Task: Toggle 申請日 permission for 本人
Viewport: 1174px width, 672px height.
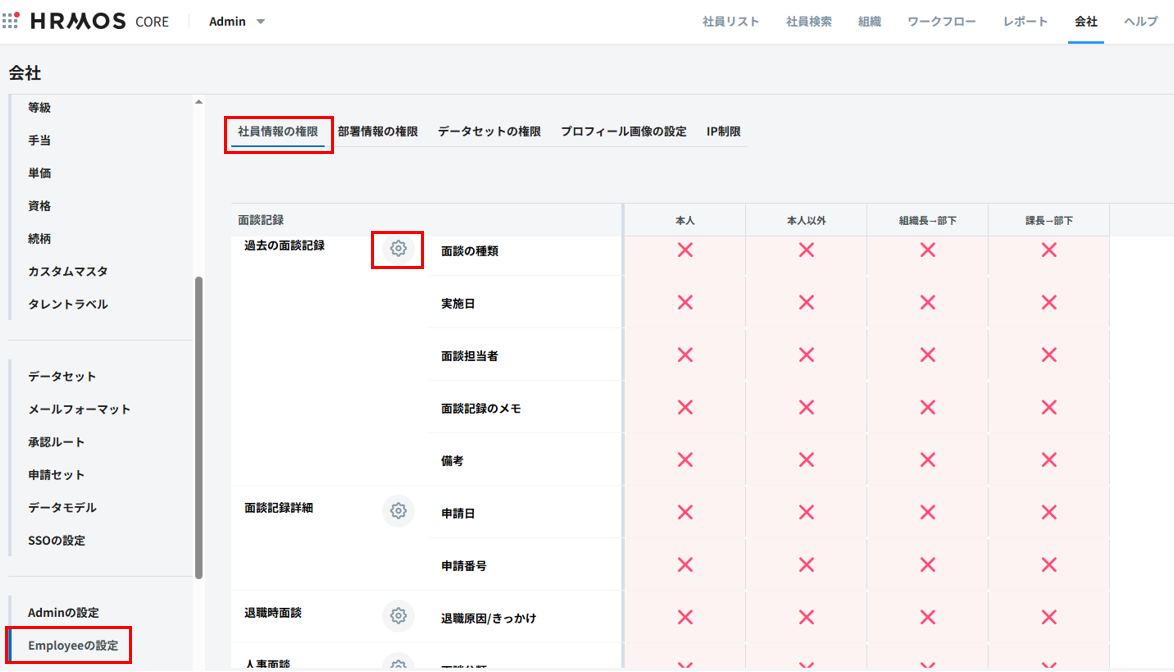Action: click(685, 512)
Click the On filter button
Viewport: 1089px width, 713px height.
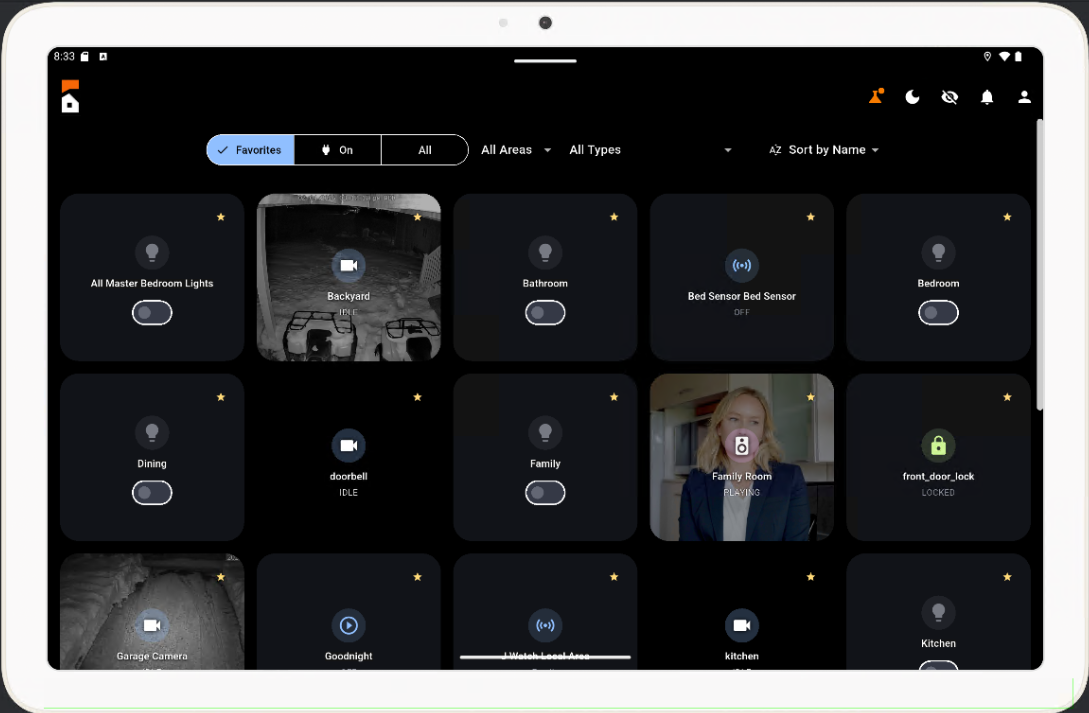pos(337,149)
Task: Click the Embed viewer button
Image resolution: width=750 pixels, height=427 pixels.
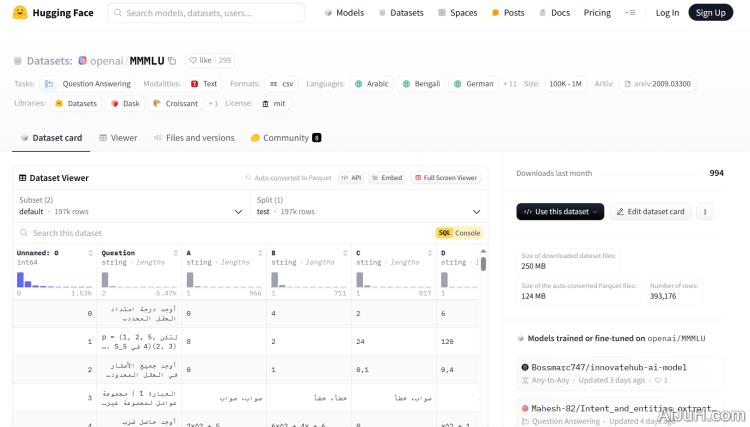Action: (387, 178)
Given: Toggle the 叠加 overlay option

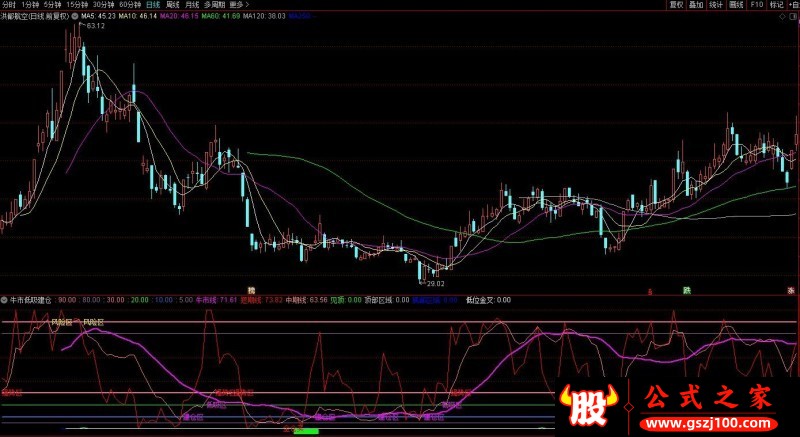Looking at the screenshot, I should pos(696,5).
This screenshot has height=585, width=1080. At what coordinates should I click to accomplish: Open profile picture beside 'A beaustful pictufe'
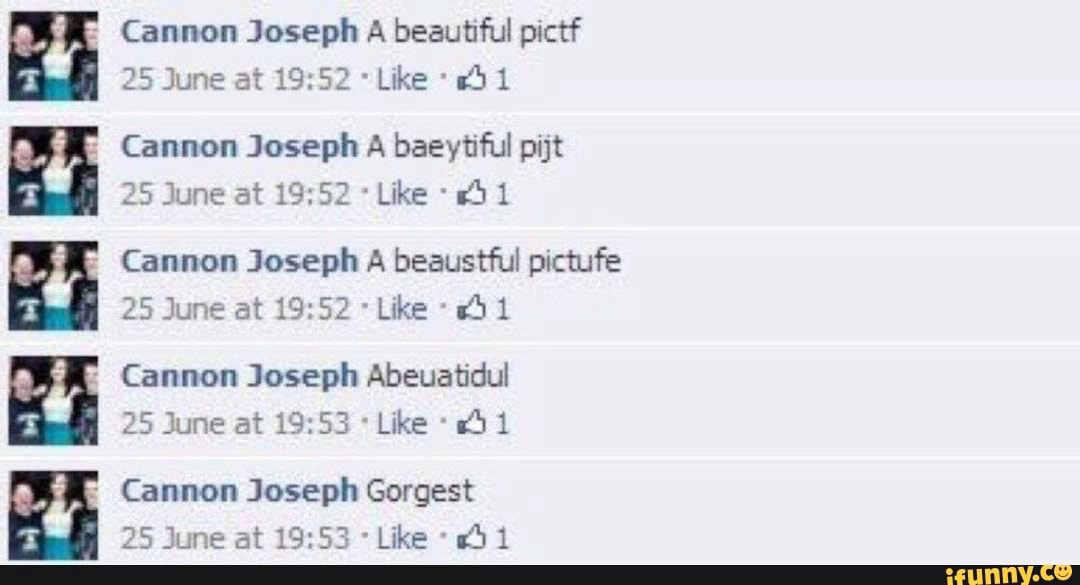(x=53, y=286)
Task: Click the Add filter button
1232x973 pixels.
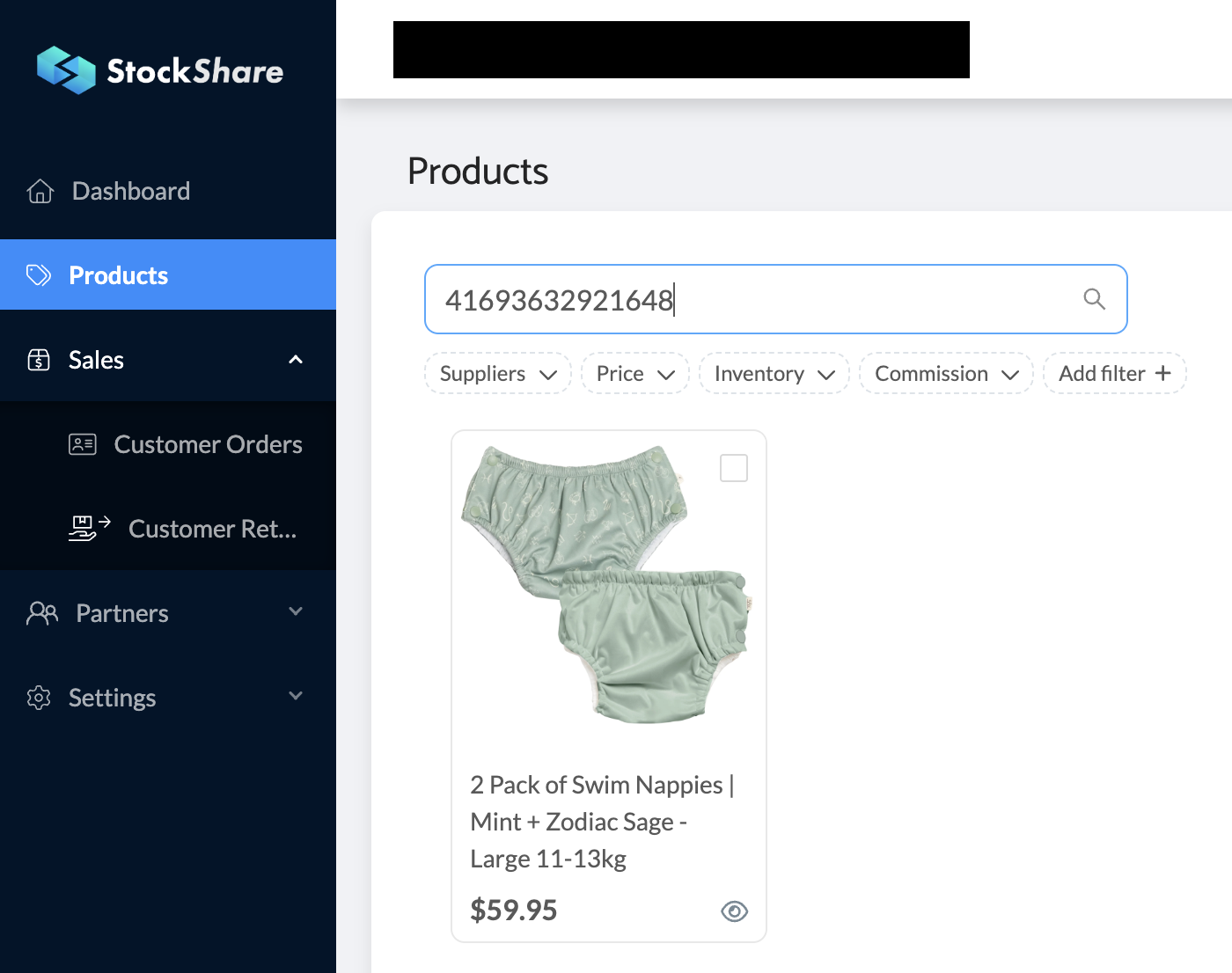Action: (x=1114, y=374)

Exercise directions: A word-for-word copy of the records is needed, with no pictures carried over.

Result of the exercise:
Task: Toggle 申請日 permission for 本人
Viewport: 1174px width, 672px height.
Action: click(685, 512)
Click the On filter button
Viewport: 1089px width, 713px height.
pos(337,149)
Task: Click the Embed viewer button
Image resolution: width=750 pixels, height=427 pixels.
Action: (387, 178)
Given: Toggle the 叠加 overlay option

Looking at the screenshot, I should pos(696,5).
This screenshot has height=585, width=1080. At what coordinates should I click to accomplish: Open profile picture beside 'A beaustful pictufe'
(x=53, y=286)
Task: Click the Add filter button
1232x973 pixels.
Action: (x=1114, y=374)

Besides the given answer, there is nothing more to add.